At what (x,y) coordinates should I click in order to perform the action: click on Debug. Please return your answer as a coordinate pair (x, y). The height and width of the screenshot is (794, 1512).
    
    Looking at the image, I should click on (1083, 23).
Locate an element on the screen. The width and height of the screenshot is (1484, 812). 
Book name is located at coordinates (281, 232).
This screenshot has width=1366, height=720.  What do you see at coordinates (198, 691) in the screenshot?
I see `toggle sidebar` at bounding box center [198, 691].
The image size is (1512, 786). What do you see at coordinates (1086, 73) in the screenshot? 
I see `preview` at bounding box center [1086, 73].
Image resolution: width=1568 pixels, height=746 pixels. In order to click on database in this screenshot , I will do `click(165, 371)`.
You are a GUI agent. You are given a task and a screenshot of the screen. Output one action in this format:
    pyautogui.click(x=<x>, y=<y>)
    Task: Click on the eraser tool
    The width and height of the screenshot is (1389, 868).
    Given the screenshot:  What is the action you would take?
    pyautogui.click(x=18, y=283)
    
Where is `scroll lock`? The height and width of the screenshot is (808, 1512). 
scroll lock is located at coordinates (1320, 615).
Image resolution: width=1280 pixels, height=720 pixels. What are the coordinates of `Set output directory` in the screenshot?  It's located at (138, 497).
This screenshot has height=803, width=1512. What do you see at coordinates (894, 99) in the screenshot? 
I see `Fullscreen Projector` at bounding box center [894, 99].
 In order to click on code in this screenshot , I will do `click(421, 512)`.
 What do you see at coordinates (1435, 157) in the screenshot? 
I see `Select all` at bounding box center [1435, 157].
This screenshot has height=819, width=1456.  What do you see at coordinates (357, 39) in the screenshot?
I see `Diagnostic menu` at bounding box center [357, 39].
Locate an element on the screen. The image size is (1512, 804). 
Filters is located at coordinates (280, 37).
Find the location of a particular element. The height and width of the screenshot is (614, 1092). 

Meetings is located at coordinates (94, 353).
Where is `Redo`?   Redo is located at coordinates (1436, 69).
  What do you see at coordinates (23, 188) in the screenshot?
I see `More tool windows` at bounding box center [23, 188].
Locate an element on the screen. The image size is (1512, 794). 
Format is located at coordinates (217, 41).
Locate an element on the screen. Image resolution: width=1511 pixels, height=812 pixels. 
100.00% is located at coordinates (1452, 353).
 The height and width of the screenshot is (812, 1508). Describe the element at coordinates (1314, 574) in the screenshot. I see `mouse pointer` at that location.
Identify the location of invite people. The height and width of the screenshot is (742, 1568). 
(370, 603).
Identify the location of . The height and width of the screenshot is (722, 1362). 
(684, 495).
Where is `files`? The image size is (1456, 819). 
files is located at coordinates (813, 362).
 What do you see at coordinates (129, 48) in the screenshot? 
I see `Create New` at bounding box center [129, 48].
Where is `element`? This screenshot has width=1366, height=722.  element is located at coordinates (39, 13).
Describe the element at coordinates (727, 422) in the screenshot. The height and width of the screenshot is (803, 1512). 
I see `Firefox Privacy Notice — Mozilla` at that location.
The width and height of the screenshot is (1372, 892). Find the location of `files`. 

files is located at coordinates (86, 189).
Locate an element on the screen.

*-*-*

GOAL:
Reproduce the lines above verbatim, beginning with the very first line and continuing through the line that contains "scroll lock is", including both.

FULL OUTPUT:
At what (x,y) coordinates should I click in order to perform the action: click on Debug. Please return your answer as a coordinate pair (x, y). The height and width of the screenshot is (794, 1512).
    
    Looking at the image, I should click on (1083, 23).
Locate an element on the screen. The width and height of the screenshot is (1484, 812). 
Book name is located at coordinates (281, 232).
This screenshot has width=1366, height=720.  What do you see at coordinates (198, 691) in the screenshot?
I see `toggle sidebar` at bounding box center [198, 691].
The image size is (1512, 786). What do you see at coordinates (1086, 73) in the screenshot? 
I see `preview` at bounding box center [1086, 73].
Image resolution: width=1568 pixels, height=746 pixels. In order to click on database in this screenshot , I will do `click(165, 371)`.
You are a GUI agent. You are given a task and a screenshot of the screen. Output one action in this format:
    pyautogui.click(x=<x>, y=<y>)
    Task: Click on the eraser tool
    The width and height of the screenshot is (1389, 868).
    Given the screenshot:  What is the action you would take?
    pyautogui.click(x=18, y=283)
    
Where is `scroll lock`? The height and width of the screenshot is (808, 1512). 
scroll lock is located at coordinates (1320, 615).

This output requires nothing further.